In determining whether a party is necessary under Rule 19(a)(1), the court must look to whether complete relief can be granted "to persons already named as parties to the action." Gen. Refractories Co., 500 F.3d at 313 (emphasis in original). Joinder is not required simply because absent parties may be affected by the judgment if the absent parties' interests are already "fully represented by parties present." Owens-Illinois, Inc. v. Lake Shore Land Co., 610 F.2d 1185, 1191 (3d Cir. 1979) (citing 3A James Wm. Moore et al., Moore's Federal Practice ¶ 19.07-1 (2d ed. 1979)). To decide if an existing party adequately represents the interests of an absent party, the court "should consider if that party's interests, capability and disposition are such that it can be relied upon to assert any argument which the absent party would logically make, and whether the absent party would bring some element to the proceedings which would otherwise be neglected." Aerolink Int'l, Inc. v. Colonial Parking, Inc., No. 96-1130, 1996 WL 482915 at *5 (E.D. Pa. Aug. 21, 1996).
If a court finds that absent parties are necessary and therefore should be joined but joinder is not feasible because it would destroy diversity of citizenship, the court must determine whether the absent parties are "indispensable." Gen. Refractories Co., 500 F.3d at 312. If the absent parties are indispensable, the action cannot go forward without their joinder. Id.
Warren Hill avers that SFR transferred its assets to defendants, all of which are ultimately owned and controlled by Ginsberg, Harris, and Gorovitz, who also own and control SFR. One such transfer of assets included a transfer of SFR's 45 percent interest in BSF to AHG Group Holdings, LLC, HFP Investors, LLC, and Gorovitz Family Limited Partnership.
Defendants allege in their motion that BSF must be joined as a party to this action since the outcome of this litigation will directly impair the ability of BSF and its members to protect their legal interests. Specifically, defendants claim that any transfer of interest in BSF back to SFR or to Warren Hill will have adverse tax consequences and will affect the control BSF members exert over such transfers pursuant to their operating agreement.
The court recognizes that BSF may be affected by the outcome of this litigation, but that does not mean it is a necessary party which must be joined in this action. See Owens-Illinois, Inc., 610 F.2d at 1191. The parties already named in this action adequately represent the interests of BSF and its members. SFR transferred its interest in BSF to AHG Group Holdings, LLC, HFP Investors, LLC, and Gorovitz Family Limited Partnership, all of which are named defendants in the amended complaint. These transferees have a strong financial interest in preserving their asset and vigorously defending it from any loss. Based on their interest in BSF, defendants can reasonably be relied upon to make any argument that BSF would make on its own to protect that interest. Defendants have not demonstrated anything in their motion that BSF brings to this action that the interests of the other defendants do not already represent.

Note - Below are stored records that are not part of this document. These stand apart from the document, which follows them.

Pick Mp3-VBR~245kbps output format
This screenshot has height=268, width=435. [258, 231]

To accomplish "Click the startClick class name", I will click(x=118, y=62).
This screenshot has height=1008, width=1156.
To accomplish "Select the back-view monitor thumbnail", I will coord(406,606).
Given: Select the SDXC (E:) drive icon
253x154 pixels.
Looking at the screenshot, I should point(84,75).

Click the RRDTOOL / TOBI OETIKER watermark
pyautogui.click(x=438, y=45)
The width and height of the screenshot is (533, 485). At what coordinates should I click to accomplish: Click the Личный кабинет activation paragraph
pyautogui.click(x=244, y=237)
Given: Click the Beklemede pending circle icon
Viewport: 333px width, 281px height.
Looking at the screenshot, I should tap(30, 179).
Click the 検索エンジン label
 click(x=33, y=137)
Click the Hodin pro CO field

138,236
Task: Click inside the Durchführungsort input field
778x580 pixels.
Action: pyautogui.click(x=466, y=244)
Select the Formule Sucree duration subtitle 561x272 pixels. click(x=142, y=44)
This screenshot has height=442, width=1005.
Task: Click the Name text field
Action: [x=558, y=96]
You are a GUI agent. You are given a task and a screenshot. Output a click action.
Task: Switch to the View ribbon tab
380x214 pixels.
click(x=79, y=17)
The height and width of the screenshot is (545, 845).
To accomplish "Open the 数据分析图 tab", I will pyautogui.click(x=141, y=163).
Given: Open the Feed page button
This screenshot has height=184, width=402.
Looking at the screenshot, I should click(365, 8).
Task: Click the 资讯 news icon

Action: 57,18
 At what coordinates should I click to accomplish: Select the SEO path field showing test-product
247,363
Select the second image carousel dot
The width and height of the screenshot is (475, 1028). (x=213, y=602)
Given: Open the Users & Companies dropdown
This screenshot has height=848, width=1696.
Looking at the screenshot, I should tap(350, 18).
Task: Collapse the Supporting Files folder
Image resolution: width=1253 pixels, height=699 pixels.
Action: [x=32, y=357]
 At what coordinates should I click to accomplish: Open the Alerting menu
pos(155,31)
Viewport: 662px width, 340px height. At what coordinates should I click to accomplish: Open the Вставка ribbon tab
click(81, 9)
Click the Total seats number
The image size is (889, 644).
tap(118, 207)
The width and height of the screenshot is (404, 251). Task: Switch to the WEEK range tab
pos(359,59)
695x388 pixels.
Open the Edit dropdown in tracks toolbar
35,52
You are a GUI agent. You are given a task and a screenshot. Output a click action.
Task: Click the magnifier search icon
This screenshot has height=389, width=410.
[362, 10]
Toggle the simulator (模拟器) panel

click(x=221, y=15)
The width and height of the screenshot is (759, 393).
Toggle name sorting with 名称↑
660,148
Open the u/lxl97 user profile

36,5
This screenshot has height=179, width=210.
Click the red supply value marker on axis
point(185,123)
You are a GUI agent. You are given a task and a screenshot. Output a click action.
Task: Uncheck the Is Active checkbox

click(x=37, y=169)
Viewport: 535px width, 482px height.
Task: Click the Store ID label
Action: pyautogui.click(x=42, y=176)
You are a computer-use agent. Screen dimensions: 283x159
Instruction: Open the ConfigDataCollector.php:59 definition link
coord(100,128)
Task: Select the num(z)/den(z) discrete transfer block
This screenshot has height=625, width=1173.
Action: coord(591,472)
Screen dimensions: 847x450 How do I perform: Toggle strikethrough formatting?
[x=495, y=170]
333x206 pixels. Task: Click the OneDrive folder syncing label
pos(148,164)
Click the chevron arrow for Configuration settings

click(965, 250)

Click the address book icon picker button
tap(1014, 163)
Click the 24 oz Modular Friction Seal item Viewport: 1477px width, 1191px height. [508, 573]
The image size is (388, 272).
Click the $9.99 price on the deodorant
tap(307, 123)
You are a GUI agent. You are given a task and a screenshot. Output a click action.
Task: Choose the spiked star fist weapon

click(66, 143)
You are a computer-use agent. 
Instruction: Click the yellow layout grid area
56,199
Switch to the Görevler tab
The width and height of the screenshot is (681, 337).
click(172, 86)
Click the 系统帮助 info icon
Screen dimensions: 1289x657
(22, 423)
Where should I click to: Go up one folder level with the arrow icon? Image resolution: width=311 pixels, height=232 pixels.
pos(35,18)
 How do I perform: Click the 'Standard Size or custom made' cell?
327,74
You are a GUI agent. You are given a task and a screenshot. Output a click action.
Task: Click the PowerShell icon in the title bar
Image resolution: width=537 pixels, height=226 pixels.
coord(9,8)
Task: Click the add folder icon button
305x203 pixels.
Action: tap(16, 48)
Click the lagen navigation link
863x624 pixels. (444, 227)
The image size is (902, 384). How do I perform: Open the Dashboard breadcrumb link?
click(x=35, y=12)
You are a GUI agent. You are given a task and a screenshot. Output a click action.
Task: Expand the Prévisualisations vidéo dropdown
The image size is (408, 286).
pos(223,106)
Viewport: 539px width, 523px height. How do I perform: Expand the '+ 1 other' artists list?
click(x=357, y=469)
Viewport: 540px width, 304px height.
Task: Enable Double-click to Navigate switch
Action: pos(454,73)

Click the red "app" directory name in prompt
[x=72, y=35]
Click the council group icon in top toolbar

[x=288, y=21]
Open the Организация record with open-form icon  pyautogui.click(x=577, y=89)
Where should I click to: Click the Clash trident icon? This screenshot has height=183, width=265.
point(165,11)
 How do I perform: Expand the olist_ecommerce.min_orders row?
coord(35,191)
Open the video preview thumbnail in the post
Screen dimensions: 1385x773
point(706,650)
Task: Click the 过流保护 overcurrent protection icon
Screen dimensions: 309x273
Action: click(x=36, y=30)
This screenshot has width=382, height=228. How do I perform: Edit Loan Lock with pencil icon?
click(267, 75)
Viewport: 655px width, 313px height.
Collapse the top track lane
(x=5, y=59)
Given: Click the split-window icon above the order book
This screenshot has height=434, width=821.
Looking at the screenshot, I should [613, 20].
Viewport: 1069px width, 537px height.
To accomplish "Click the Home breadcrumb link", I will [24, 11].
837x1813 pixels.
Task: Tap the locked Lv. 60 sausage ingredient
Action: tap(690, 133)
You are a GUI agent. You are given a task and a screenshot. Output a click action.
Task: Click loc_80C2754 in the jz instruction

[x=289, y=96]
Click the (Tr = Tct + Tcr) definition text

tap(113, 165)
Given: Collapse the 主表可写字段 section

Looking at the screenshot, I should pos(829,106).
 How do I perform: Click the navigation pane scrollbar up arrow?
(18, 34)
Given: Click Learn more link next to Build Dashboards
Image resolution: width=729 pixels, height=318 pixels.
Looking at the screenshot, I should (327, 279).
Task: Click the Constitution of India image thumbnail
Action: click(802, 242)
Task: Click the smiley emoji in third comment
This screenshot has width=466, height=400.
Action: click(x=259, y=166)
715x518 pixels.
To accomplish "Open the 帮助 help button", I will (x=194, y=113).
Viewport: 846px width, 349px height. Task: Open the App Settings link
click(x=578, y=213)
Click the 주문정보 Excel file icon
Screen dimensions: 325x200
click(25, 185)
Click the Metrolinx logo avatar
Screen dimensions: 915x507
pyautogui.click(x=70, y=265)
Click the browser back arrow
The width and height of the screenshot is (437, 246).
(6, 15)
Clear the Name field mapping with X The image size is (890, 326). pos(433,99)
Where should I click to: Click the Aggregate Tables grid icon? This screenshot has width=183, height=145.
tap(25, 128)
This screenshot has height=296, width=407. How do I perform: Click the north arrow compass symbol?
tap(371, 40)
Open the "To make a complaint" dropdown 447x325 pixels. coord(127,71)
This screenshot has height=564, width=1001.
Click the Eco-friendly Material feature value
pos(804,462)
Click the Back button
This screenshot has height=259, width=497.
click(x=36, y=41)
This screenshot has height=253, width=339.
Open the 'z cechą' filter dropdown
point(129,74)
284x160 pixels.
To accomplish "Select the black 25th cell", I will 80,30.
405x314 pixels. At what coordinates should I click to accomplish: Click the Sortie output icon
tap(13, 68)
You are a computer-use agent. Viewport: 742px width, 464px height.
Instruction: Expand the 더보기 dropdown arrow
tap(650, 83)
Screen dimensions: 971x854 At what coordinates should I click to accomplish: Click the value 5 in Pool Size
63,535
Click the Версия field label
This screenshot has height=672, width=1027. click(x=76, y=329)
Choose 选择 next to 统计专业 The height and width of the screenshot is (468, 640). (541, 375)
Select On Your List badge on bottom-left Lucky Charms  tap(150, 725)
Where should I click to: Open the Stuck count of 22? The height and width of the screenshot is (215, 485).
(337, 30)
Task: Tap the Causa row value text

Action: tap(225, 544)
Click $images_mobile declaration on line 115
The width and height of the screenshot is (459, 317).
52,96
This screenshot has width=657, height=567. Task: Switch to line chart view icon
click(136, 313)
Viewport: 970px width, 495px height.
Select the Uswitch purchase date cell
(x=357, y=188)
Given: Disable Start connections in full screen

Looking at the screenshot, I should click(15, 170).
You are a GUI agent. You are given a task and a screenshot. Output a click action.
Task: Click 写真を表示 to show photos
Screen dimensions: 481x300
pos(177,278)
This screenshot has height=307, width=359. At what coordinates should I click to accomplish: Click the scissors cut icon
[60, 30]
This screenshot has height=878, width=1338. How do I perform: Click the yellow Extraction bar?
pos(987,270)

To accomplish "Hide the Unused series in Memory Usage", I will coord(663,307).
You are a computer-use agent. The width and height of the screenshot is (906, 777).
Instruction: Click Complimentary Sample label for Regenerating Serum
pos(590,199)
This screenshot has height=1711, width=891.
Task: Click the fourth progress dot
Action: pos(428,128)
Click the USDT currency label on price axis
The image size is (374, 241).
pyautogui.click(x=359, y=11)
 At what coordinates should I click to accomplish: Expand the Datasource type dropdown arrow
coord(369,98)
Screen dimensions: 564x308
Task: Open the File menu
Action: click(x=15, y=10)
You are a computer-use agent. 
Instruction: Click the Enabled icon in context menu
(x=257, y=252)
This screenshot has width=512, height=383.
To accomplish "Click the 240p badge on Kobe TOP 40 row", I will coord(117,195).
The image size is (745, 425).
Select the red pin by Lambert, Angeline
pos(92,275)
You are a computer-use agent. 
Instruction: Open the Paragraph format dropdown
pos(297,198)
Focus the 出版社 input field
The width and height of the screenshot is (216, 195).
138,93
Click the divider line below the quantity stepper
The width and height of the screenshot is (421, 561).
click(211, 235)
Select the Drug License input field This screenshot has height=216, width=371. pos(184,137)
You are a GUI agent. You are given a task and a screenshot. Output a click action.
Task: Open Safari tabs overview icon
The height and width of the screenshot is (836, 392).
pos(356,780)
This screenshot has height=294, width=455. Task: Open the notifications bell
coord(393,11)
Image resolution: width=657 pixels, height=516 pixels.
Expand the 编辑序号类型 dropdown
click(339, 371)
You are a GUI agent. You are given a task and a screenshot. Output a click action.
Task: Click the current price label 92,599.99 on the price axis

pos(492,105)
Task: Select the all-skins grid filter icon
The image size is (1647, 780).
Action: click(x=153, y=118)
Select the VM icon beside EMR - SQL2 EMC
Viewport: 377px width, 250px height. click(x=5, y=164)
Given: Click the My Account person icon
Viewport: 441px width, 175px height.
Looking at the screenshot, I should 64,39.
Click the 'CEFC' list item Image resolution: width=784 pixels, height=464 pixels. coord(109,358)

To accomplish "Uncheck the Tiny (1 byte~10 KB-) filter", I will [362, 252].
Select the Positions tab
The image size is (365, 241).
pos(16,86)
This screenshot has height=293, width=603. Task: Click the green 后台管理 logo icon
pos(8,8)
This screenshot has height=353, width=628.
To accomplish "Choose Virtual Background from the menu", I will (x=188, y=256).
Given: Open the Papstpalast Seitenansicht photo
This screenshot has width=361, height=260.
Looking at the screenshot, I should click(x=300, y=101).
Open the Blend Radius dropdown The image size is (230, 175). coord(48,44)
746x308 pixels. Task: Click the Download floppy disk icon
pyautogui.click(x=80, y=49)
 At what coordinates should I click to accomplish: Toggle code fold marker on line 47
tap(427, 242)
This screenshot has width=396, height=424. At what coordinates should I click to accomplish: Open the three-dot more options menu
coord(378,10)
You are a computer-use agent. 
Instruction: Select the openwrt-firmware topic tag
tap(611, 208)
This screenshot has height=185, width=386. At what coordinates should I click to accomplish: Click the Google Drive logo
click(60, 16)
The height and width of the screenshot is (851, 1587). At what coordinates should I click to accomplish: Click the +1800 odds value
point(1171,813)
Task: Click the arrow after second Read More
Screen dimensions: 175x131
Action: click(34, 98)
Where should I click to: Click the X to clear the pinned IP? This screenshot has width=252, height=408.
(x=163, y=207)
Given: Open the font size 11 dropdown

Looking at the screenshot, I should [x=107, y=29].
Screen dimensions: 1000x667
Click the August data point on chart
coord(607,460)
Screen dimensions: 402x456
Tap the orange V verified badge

BSF is not a necessary party to this action. The court therefore need not decide whether BSF is an indispensable party. Since joinder of BSF and its non-diverse member are not necessary, the court retains subject matter jurisdiction over this action. Accordingly, the motion of defendants to dismiss under Rule 12(b)(1) for lack of subject matter jurisdiction and 12(b)(7) for failure to join an indispensable party under Rule 19 will be denied.